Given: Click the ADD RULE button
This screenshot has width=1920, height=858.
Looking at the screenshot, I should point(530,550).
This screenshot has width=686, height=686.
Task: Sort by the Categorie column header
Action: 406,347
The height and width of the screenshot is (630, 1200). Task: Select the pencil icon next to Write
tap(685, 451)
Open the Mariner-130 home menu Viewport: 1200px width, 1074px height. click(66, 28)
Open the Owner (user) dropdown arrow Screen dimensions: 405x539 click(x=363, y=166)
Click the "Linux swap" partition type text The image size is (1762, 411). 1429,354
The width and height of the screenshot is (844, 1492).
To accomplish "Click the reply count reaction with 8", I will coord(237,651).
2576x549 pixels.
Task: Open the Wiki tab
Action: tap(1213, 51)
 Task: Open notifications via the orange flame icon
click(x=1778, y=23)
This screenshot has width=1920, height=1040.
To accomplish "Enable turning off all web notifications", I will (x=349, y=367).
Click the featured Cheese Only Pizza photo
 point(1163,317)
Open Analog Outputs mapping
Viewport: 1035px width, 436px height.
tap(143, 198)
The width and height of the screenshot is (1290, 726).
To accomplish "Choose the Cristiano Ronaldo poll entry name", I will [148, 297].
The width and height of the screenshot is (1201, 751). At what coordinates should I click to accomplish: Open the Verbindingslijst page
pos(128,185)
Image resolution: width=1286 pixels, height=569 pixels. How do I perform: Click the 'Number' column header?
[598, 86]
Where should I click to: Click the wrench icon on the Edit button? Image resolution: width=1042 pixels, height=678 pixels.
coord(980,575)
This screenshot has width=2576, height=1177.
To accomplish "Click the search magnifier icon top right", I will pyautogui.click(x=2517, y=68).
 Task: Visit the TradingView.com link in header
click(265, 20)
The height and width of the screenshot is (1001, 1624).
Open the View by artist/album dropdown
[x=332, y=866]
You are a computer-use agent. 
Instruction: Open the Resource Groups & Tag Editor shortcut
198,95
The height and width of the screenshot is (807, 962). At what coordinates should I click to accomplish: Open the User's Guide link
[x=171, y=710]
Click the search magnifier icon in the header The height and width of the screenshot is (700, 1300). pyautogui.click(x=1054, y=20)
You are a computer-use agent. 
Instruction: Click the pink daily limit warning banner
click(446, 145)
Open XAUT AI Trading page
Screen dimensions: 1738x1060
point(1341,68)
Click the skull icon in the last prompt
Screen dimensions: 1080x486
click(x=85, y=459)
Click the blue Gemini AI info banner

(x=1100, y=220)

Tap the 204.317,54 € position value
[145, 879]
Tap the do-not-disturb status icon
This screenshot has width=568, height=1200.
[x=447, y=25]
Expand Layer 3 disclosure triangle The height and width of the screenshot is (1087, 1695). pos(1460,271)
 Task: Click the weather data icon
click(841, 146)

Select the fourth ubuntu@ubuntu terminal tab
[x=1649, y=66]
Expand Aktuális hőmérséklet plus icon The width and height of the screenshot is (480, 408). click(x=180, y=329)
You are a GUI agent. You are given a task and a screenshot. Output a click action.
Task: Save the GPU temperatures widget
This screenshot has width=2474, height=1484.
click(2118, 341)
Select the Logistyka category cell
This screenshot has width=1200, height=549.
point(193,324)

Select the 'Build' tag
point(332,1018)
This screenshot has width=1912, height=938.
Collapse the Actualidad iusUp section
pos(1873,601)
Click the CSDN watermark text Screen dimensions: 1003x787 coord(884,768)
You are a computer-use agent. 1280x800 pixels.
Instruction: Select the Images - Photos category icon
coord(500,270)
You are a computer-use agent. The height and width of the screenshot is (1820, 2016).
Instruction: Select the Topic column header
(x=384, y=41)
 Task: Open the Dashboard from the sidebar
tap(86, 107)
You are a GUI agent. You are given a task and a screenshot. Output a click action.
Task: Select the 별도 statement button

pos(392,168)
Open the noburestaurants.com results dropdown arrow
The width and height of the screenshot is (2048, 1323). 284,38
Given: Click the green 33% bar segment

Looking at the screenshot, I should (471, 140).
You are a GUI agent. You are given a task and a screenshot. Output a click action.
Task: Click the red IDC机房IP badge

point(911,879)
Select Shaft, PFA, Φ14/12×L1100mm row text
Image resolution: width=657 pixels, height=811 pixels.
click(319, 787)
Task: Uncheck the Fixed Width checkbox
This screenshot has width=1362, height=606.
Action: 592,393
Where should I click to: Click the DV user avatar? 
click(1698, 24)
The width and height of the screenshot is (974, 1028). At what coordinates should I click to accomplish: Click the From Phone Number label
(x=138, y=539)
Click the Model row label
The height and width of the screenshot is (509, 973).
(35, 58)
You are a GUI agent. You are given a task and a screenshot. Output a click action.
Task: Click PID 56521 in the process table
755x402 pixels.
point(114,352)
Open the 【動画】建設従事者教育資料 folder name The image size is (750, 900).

--------------------

▶ _Task description_:
Can you write out all of the rows above word for word, with nothing changed?

▶ _Exercise solution_:
Given: Click the ADD RULE button
This screenshot has width=1920, height=858.
Looking at the screenshot, I should point(530,550).
This screenshot has width=686, height=686.
Task: Sort by the Categorie column header
Action: 406,347
The height and width of the screenshot is (630, 1200). Task: Select the pencil icon next to Write
tap(685, 451)
Open the Mariner-130 home menu Viewport: 1200px width, 1074px height. click(66, 28)
Open the Owner (user) dropdown arrow Screen dimensions: 405x539 click(x=363, y=166)
Click the "Linux swap" partition type text The image size is (1762, 411). 1429,354
The width and height of the screenshot is (844, 1492).
To accomplish "Click the reply count reaction with 8", I will coord(237,651).
2576x549 pixels.
Task: Open the Wiki tab
Action: tap(1213, 51)
 Task: Open notifications via the orange flame icon
click(x=1778, y=23)
This screenshot has width=1920, height=1040.
To accomplish "Enable turning off all web notifications", I will (x=349, y=367).
Click the featured Cheese Only Pizza photo
 point(1163,317)
Open Analog Outputs mapping
Viewport: 1035px width, 436px height.
tap(143, 198)
The width and height of the screenshot is (1290, 726).
To accomplish "Choose the Cristiano Ronaldo poll entry name", I will [148, 297].
The width and height of the screenshot is (1201, 751). At what coordinates should I click to accomplish: Open the Verbindingslijst page
pos(128,185)
Image resolution: width=1286 pixels, height=569 pixels. How do I perform: Click the 'Number' column header?
[598, 86]
Where should I click to: Click the wrench icon on the Edit button? Image resolution: width=1042 pixels, height=678 pixels.
coord(980,575)
This screenshot has width=2576, height=1177.
To accomplish "Click the search magnifier icon top right", I will pyautogui.click(x=2517, y=68).
 Task: Visit the TradingView.com link in header
click(265, 20)
The height and width of the screenshot is (1001, 1624).
Open the View by artist/album dropdown
[x=332, y=866]
You are a computer-use agent. 
Instruction: Open the Resource Groups & Tag Editor shortcut
198,95
The height and width of the screenshot is (807, 962). At what coordinates should I click to accomplish: Open the User's Guide link
[x=171, y=710]
Click the search magnifier icon in the header The height and width of the screenshot is (700, 1300). pyautogui.click(x=1054, y=20)
You are a computer-use agent. 
Instruction: Click the pink daily limit warning banner
click(446, 145)
Open XAUT AI Trading page
Screen dimensions: 1738x1060
point(1341,68)
Click the skull icon in the last prompt
Screen dimensions: 1080x486
click(x=85, y=459)
Click the blue Gemini AI info banner

(x=1100, y=220)

Tap the 204.317,54 € position value
[145, 879]
Tap the do-not-disturb status icon
This screenshot has width=568, height=1200.
[x=447, y=25]
Expand Layer 3 disclosure triangle The height and width of the screenshot is (1087, 1695). pos(1460,271)
 Task: Click the weather data icon
click(841, 146)

Select the fourth ubuntu@ubuntu terminal tab
[x=1649, y=66]
Expand Aktuális hőmérséklet plus icon The width and height of the screenshot is (480, 408). click(x=180, y=329)
You are a GUI agent. You are given a task and a screenshot. Output a click action.
Task: Save the GPU temperatures widget
This screenshot has width=2474, height=1484.
click(2118, 341)
Select the Logistyka category cell
This screenshot has width=1200, height=549.
point(193,324)

Select the 'Build' tag
point(332,1018)
This screenshot has width=1912, height=938.
Collapse the Actualidad iusUp section
pos(1873,601)
Click the CSDN watermark text Screen dimensions: 1003x787 coord(884,768)
You are a computer-use agent. 1280x800 pixels.
Instruction: Select the Images - Photos category icon
coord(500,270)
You are a computer-use agent. The height and width of the screenshot is (1820, 2016).
Instruction: Select the Topic column header
(x=384, y=41)
 Task: Open the Dashboard from the sidebar
tap(86, 107)
You are a GUI agent. You are given a task and a screenshot. Output a click action.
Task: Select the 별도 statement button

pos(392,168)
Open the noburestaurants.com results dropdown arrow
The width and height of the screenshot is (2048, 1323). 284,38
Given: Click the green 33% bar segment

Looking at the screenshot, I should (471, 140).
You are a GUI agent. You are given a task and a screenshot. Output a click action.
Task: Click the red IDC机房IP badge

point(911,879)
Select Shaft, PFA, Φ14/12×L1100mm row text
Image resolution: width=657 pixels, height=811 pixels.
click(319, 787)
Task: Uncheck the Fixed Width checkbox
This screenshot has width=1362, height=606.
Action: 592,393
Where should I click to: Click the DV user avatar? 
click(1698, 24)
The width and height of the screenshot is (974, 1028). At what coordinates should I click to accomplish: Click the From Phone Number label
(x=138, y=539)
Click the Model row label
The height and width of the screenshot is (509, 973).
(35, 58)
You are a GUI agent. You are given a task and a screenshot. Output a click action.
Task: Click PID 56521 in the process table
755x402 pixels.
point(114,352)
Open the 【動画】建設従事者教育資料 folder name The image size is (750, 900).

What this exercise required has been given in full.